In charts made available to the media, Firestone said
tread-separation claims occur as much as 10 times more
frequently on the Ford Explorer as on the Ranger pickup with
the same tires, based on a sample of claims data on Radial
ATX tires. For trucks equipped with Wilderness AT tires,
Firestone said there were no warranty claims for Ranger
rollovers linked to tread separation. However, rollover claims
for Explorers with these tires occurred at a rate of 23 per
million vehicles, the tire maker said.
In a statement Monday, Ford officials rejected Firestone's
charges about the Explorer, saying that for 10 years the
model "has ranked at or near the top in terms of safety
among the 12 SUVs in its class." And Ford said 2.9 million
Goodyear tires mounted on more than 500,000 Explorers have
"performed with industry-leading safety."
Ford stock was down 48 cents Monday to $26.65 in 4 p.m.
New York Stock Exchange composite trading.
The sudden outbreak of warfare between Ford and Firestone
comes after months during which the two companies said
they were trying to cooperate to resolve a continuing federal
investigation into the causes of the catastrophic
tread-separation accidents. The rupture ends an unusually
close commercial alliance that began in the early 1900s,
when Henry Ford first tapped Harvey Firestone's company to
make tires for Ford cars. That alliance led to more-personal
ties between the Ford and Firestone families: Current Ford
Chairman William Clay Ford Jr.'s mother is a Firestone.

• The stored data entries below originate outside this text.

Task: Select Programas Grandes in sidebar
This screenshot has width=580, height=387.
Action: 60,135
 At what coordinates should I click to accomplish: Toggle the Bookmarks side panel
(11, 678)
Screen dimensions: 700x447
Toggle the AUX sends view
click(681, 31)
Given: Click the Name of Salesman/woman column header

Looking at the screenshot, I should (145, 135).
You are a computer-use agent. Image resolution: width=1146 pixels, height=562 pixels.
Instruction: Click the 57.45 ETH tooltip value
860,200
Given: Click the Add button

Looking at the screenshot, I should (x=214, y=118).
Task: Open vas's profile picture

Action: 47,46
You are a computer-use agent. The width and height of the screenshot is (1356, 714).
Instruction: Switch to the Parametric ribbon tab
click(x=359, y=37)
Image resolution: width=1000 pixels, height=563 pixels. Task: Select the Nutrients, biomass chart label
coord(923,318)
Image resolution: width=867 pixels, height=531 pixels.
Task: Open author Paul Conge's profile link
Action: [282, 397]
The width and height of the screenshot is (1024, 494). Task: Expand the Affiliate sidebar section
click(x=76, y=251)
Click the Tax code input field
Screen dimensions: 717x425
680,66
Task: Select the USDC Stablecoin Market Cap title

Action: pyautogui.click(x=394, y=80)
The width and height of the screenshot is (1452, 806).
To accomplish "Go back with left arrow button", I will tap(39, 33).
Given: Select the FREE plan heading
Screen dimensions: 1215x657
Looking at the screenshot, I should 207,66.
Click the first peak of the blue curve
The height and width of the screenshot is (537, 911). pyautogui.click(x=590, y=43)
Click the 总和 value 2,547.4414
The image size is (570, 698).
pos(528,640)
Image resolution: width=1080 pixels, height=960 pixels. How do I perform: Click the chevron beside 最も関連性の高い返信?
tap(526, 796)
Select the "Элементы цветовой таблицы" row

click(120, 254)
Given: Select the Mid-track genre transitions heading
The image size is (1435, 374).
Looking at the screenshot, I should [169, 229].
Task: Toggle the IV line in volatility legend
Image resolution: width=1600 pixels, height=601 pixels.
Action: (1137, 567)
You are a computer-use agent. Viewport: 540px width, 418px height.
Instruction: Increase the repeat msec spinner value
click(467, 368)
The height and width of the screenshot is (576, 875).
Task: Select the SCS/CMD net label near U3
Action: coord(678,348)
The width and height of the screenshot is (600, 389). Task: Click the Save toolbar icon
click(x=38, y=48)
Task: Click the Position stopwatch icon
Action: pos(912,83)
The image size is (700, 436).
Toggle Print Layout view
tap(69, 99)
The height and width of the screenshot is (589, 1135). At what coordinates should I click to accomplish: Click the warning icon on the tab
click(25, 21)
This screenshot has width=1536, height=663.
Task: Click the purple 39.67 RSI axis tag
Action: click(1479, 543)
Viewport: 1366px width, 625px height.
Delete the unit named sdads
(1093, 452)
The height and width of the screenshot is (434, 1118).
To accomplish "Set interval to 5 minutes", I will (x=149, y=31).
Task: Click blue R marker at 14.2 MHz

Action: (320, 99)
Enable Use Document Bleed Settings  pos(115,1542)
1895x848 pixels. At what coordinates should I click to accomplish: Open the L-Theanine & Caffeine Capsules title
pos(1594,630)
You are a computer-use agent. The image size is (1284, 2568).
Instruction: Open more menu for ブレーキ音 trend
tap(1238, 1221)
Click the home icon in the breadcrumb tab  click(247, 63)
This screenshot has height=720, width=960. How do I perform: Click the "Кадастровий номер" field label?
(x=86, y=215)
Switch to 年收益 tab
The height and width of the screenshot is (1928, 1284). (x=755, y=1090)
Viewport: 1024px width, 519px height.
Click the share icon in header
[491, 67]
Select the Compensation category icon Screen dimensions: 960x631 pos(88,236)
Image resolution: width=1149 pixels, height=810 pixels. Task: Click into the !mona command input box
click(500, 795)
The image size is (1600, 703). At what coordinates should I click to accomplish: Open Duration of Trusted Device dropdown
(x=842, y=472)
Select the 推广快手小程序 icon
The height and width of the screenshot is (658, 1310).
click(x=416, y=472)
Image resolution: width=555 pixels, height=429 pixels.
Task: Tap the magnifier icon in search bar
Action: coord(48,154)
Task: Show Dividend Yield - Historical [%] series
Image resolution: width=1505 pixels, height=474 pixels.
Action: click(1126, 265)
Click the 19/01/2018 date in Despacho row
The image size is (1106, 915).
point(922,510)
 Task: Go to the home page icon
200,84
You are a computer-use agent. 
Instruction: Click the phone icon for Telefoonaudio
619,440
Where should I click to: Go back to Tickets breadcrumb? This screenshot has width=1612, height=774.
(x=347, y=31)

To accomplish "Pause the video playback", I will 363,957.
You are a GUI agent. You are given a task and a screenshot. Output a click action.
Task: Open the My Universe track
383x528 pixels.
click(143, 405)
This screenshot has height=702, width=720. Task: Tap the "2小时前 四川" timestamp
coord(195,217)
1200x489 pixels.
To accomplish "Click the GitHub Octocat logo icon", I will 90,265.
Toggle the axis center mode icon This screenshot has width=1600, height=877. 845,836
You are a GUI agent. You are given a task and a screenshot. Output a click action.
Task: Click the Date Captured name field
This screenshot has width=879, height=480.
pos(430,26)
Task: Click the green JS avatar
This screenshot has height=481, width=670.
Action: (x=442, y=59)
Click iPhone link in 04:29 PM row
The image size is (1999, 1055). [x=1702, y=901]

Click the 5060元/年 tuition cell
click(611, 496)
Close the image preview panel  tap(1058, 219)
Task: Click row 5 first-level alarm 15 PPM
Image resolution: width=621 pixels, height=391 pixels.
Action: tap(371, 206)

Meanwhile, executives from Ford and Firestone were working
aggressively Monday to head off any possible backlash from
Capitol Hill. Ford's Mr. Nasser scheduled a meeting for
Tuesday with the chairman of the House Commerce
Committee, Rep. W.J. "Billy" Tauzin (R., La.), who led last
fall's hearings on the Firestone recall and was one of the
toughest critics in Congress of both companies. Separately,
Firestone's Mr. Lampe sent Mr. Tauzin a letter early Monday
informing him of the company's decision to terminate its
business dealings with Ford. He also said he spoke with Mr.
Tauzin by phone.
-- Milo Geyelin contributed to this article.